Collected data

BEGIN

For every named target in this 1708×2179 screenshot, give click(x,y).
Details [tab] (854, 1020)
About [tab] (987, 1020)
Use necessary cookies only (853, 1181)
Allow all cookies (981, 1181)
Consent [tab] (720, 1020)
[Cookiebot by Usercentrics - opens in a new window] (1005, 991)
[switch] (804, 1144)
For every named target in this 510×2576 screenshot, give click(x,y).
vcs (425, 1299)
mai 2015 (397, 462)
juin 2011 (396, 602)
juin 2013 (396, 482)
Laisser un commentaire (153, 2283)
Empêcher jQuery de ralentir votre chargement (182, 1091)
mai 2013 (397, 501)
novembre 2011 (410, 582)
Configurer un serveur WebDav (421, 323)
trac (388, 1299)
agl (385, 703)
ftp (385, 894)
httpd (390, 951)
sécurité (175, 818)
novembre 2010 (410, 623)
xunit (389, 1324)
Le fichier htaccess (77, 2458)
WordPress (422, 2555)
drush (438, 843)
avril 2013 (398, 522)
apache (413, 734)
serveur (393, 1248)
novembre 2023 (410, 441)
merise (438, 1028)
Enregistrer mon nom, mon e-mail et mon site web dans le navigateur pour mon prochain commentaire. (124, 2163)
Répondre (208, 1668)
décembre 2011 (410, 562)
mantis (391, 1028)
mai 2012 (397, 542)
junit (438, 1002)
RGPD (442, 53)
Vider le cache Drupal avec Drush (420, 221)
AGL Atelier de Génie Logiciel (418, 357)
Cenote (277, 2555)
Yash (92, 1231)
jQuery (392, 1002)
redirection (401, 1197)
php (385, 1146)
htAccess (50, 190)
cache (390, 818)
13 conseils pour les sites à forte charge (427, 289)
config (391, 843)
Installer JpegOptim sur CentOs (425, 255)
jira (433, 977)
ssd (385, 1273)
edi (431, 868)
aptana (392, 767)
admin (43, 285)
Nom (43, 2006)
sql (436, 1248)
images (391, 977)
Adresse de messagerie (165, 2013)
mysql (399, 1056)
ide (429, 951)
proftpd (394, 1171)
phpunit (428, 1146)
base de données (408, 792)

END

### [Exercise aim]
From the line with "Adresse de messagerie (165, 2013)" to the final line of the data above, please reproduce every line exactly and add nothing.

### [Output]
Adresse de messagerie (165, 2013)
mysql (399, 1056)
ide (429, 951)
proftpd (394, 1171)
phpunit (428, 1146)
base de données (408, 792)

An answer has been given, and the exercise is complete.